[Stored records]
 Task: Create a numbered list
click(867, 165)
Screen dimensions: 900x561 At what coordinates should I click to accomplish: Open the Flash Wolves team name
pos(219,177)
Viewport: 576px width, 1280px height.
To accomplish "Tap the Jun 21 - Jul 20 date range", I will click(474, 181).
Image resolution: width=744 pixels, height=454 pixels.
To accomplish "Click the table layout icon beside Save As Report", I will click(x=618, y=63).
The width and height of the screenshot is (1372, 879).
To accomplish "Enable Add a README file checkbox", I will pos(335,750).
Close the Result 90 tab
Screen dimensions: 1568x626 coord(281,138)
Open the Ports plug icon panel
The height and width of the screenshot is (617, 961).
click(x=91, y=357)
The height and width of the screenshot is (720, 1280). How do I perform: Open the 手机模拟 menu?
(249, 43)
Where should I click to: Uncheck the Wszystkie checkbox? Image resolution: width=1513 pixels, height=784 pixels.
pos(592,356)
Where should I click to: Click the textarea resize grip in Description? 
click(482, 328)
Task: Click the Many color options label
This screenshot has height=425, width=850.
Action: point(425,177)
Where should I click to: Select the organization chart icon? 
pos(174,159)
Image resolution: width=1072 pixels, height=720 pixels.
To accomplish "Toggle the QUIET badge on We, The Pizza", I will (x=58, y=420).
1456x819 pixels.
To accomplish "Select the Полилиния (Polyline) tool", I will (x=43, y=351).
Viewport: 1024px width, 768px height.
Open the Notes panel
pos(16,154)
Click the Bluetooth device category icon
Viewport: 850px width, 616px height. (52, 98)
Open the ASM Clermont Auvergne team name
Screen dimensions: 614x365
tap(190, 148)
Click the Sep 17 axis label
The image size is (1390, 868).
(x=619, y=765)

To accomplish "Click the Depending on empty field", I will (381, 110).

• PROBLEM DESCRIPTION:
Each line of the data above that contains the word "label" counts once; report the total and add nothing.

• COMPLETED TASK:
2